For individuals who experience high levels of work-related stress, an additional risk factor relates to the intersection of their professional and family life. Work-family conflict (WFC) describes the tension when a professional’s work and domestic roles are in conflict, which leads to impaired ability to perform in one of both domains (Greenhaus and Beutell, 1985). WFC comprises two bidirectional components, work interference with family life and family interference with work (Netemeyer et al., 1996). For example, the spill-over of employment-related stress can lead to impaired parental communication and engagement which may contribute to an escalation in child behavioral difficulties. This, in turn, increases stress at home, which can then lead to poorer engagement and function in the professional domain. WFC has also been found to mediate between job demands and psychological outcomes such as depression and burnout. In a study of Greek physicians, WFC was found to explain the relationship between work-related burden and emotional exhaustion. This was replicated in a survey of Japanese mental health nurses, where WFC was found to have a mediating effect on the relationship between job-related stress and burnout. Given the role WFC plays in burnout, this suggests workers within the mental health workforce are multiply vulnerable: operating in a stressed and stressful system which is likely to contribute to elevated levels of WFC, which in turn leads to elevated risk of burnout. It is unsurprising that mental health workers aged under 45 are most vulnerable to emotional strain, a core component of burnout (Johnson et al., 2012), given that these are the workforce members most likely to be parents of school-age children and as such more likely to experience conflict between their home and work domains.
In this representation of a multi-stressed workforce, it is important to recognize that while relatively common, burnout and chronic stress are not universal. Furthermore, just as the emotional burden of work can be exacerbated by the challenges of home, sources of resilience in one domain can operate as protective in another. Similarly, a reduction in stress within one domain can result in a reduction in the other. Many of the role and sector-based stressors experienced by the mental health workforce are unlikely to change in the foreseeable future; indeed the burden may intensify as the full impact of the pandemic is revealed (Byrne et al., 2021). Given the bidirectional transmission of stress from work to home, one method to improve the experience of the workforce is by targeting the domestic domain, in particular parenting role and experience.

[Activities]
**A)** In the work-family conflict passage, take the stretch that opens with the words containing "In this representation" and closes with "role and experience.", and write it out again with "workforce" renamed to "staff".
**B)** Condense the paragraph of the work-family conflict passage that begins "In this representation of a multi-stressed workforce" into a bulleted list that keeps its main facts.
**C)** Continue the work-family conflict passage from its final sentence.

[Dataset lines]
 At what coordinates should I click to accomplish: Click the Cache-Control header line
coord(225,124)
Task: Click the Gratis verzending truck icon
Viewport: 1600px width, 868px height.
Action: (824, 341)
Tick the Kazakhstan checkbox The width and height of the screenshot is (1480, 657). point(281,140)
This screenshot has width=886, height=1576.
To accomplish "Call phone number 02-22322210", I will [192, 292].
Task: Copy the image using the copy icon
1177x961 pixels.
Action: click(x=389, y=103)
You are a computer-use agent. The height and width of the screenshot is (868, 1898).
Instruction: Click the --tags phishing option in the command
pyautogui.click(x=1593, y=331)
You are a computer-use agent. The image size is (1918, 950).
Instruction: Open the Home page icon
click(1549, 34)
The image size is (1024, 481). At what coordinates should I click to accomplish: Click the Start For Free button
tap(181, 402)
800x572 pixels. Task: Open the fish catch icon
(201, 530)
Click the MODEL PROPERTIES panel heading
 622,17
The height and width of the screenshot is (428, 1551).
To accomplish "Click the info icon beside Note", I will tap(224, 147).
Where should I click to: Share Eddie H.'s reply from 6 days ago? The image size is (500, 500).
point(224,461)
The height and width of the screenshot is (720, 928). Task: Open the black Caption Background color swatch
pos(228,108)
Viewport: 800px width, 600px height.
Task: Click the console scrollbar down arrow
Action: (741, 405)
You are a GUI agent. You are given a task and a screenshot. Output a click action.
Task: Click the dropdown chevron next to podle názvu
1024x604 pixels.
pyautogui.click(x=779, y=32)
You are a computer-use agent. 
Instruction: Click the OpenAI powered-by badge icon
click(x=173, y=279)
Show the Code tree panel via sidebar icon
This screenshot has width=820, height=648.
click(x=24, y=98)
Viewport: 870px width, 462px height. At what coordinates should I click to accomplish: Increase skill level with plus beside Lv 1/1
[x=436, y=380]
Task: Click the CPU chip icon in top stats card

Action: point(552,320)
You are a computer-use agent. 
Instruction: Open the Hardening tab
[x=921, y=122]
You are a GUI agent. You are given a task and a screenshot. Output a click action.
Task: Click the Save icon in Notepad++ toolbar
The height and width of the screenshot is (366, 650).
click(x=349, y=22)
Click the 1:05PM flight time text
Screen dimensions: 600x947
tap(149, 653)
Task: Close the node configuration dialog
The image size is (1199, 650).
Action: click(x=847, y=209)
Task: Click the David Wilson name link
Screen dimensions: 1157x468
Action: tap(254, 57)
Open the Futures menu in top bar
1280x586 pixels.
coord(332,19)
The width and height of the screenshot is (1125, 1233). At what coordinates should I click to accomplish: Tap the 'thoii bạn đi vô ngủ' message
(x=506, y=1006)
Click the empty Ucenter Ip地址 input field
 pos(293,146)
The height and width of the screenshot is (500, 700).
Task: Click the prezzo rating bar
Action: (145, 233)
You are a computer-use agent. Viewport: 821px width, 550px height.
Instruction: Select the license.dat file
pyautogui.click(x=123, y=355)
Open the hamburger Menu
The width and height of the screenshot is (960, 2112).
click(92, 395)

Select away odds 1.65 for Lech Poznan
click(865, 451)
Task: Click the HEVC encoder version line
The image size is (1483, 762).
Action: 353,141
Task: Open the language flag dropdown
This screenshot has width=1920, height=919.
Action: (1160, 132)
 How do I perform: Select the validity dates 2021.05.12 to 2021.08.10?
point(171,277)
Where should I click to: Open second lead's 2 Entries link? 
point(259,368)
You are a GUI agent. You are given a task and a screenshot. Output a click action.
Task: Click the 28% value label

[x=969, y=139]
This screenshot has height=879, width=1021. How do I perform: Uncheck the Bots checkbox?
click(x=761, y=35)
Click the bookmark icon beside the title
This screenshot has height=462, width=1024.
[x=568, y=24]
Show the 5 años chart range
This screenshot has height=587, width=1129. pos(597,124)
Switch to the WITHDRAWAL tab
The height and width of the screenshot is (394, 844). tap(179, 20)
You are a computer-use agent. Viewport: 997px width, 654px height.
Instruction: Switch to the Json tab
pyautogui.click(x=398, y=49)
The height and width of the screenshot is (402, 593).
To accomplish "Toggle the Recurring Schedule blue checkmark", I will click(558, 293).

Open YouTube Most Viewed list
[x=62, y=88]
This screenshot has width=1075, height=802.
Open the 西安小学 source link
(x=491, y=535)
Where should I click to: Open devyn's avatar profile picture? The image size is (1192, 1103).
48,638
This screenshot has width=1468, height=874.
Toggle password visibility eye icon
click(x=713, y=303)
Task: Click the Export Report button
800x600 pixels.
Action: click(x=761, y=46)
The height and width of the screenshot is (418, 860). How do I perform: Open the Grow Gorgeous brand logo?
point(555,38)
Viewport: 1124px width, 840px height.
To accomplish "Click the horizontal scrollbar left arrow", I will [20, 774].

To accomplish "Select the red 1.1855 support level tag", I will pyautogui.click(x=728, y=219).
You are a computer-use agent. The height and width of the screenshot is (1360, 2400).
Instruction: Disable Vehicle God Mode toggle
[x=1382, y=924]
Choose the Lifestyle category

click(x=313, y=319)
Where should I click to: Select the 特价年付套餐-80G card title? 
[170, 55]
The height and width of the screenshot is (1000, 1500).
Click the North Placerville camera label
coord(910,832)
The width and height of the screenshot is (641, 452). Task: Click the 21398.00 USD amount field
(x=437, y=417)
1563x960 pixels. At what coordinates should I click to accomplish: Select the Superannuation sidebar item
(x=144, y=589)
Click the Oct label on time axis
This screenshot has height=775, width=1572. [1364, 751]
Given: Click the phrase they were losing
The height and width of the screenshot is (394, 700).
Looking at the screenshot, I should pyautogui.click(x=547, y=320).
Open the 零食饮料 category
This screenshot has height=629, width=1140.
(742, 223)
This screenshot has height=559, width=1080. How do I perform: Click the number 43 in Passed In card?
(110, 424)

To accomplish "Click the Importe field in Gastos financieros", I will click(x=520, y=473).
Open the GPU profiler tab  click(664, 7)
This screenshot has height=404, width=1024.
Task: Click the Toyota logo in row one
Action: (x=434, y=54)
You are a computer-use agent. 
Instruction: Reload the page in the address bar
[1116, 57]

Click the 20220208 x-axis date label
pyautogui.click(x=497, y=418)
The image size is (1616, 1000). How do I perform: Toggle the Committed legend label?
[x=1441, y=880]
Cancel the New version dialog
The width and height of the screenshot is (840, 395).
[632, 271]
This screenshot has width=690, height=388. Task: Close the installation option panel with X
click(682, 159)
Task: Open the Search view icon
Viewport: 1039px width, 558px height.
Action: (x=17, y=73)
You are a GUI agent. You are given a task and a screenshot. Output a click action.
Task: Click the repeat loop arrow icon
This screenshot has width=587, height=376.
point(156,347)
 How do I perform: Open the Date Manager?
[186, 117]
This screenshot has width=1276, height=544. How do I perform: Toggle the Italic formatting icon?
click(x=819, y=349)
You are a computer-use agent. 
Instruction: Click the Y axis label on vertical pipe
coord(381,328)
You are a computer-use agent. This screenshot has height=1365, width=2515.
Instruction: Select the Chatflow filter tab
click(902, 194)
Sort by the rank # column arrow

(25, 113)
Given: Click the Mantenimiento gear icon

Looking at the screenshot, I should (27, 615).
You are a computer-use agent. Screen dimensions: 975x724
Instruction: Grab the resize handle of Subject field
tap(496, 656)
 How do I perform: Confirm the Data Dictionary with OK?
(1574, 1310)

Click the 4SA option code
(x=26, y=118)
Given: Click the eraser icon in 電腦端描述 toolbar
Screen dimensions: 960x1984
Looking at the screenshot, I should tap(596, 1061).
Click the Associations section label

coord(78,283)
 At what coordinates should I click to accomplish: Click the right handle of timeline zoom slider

[Exercise responses]
**A)**
In this representation of a multi-stressed staff, it is important to recognize that while relatively common, burnout and chronic stress are not universal. Furthermore, just as the emotional burden of work can be exacerbated by the challenges of home, sources of resilience in one domain can operate as protective in another. Similarly, a reduction in stress within one domain can result in a reduction in the other. Many of the role and sector-based stressors experienced by the mental health staff are unlikely to change in the foreseeable future; indeed the burden may intensify as the full impact of the pandemic is revealed (Byrne et al., 2021). Given the bidirectional transmission of stress from work to home, one method to improve the experience of the staff is by targeting the domestic domain, in particular parenting role and experience.

**B)**
- Burnout and chronic stress are relatively common in this workforce but not universal.
- Home challenges can worsen the emotional burden of work. Likewise, resilience in one domain can protect in the other, and less stress in one domain can reduce stress in the other.
- Many role and sector stressors facing the mental health workforce are unlikely to change soon and may intensify as the pandemic's full impact emerges (Byrne et al., 2021).
- Because stress passes both ways between work and home, one way to improve workers' experience is to target the domestic domain, especially the parenting role and experience.

**C)**
The administration of health and wellbeing interventions in the workplace has risen as employers seek to prevent costs associated with sickness and absenteeism (Proper and Van Oostrom, 2019). While initiatives have been deployed to engage with varied outcomes including obesity, smoking cessation and mental health, interventions focused on the specific challenges faced by working parents are less common. Those that actively target parents fall into two broad categories: the first address WFC by engaging with the parent with regard to their working role, for example supporting workers to manage time better and reduce “presenteeism” (McHale et al., 2016). The second form of intervention is orientated to the parenting role of the worker. For example, delivering a tailored version of a widely-used behaviorally based parenting course to Australian teachers who were parents led to improved outcomes including in parental self-efficacy, parenting satisfaction, and a reduction in dysfunctional parenting and reduced workplace stress (Haslam et al., 2013). The acceptability of interventions designed to help parents manage the competing demands of work and home is high, with 80% of working parents stating they would attend a workplace parenting intervention (Sanders et al., 2011). A separate survey of working mothers identified a specific wish for brief interventions which incorporated tools and techniques orientated to parenting challenges such as behavior management (Haslam et al., 2015).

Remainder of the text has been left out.